I’ve been playing with Bing’s Twitter Maps lately and it’s one of the better implementations of Twitter’s geo APIs that were introduced last fall. It shows tweets within the last 7 days plotted on the map. Google Maps recently introduced a similar feature, but it seems to only show items that are fed through Google Buzz (including tweets that people have configured to send to Buzz).
Some future applications of geo-enabled Tweets:
- Events. For last-minute party goers, a real time view of what’s going on around town, complete with pictures and real-time reactions.
- Ticket scalping. Rather than walk around for blocks talking to scalpers about what they have, glance at a list of tickets posted.

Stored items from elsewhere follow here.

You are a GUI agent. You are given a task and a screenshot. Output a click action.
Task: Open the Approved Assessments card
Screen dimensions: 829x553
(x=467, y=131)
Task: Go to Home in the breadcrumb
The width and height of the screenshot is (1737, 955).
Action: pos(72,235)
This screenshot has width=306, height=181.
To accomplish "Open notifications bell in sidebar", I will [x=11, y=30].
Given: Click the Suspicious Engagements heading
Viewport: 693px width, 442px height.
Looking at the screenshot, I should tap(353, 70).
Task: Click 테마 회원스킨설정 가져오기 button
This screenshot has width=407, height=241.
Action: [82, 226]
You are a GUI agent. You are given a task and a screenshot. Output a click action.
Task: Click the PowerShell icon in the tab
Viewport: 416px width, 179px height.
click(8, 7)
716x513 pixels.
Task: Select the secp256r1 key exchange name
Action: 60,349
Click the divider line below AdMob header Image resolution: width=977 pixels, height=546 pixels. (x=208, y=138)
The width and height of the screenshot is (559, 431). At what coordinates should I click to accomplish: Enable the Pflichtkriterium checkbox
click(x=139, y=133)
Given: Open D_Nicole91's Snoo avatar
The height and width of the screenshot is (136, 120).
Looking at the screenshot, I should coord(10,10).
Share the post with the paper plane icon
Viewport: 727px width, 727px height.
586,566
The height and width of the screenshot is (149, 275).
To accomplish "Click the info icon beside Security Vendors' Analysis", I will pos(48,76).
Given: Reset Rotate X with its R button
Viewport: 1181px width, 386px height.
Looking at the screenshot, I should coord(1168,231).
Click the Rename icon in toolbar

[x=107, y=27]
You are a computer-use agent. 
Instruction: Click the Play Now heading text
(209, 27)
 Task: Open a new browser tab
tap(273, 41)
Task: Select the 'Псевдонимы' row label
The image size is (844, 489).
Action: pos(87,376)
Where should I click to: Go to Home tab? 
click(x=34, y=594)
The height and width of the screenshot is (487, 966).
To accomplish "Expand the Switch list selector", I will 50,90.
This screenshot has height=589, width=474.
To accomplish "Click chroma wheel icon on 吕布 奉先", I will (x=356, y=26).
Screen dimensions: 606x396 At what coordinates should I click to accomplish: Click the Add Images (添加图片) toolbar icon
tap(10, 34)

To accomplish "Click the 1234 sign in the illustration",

The information transparency would result in a higher price to sellers and a lower price to buyers than what scalpers typically offer. (In my experience at baseball games, scalpers usually ask at least 3x what they paid.)
- Finding a place to go. When in new cities, it’s often hard to figure out where to go — what are the lively neighborhoods at night. By looking at a map of recent tweets, you could quickly discover where people are still awake.
- Read reviews from friends. Geo-enabled tweets filtered by those you follow would provide socially relevant recommendations.
- Offers from local businesses. These could be persistent or distressed inventory. Slow night? Tweet an offer to draw in customers.
- News. Twitter has long been used for user-generated breaking news. With geo-enabled tweets, breaking news could be aggregated by location in addition to hashtags. The biggest stories could be identified by an increase of tweets from a location (versus normal) and retweet frequency. News from media outlets could also be plotted.
- Construction and accident information. Avoid bottlenecks by seeing tweets from fellow drivers, DOTs and news sites.
- Trip sharing. Find others at the airport headed your way, cutting costs and reducing pollution.
And, of course, there’s friend finding, which is the most talked about use of geo-enabled tweets.
So far, the percentage of tweets I see with geo information is tiny (>1% of those I follow). But as more and more geotagged data is put into Twitter, the key will be applications providing the right tools to filter all of that data. At a minimum, we’ll need the ability to filter by time of tweet, people we’re following, hashtag and application (e.g. foursquare).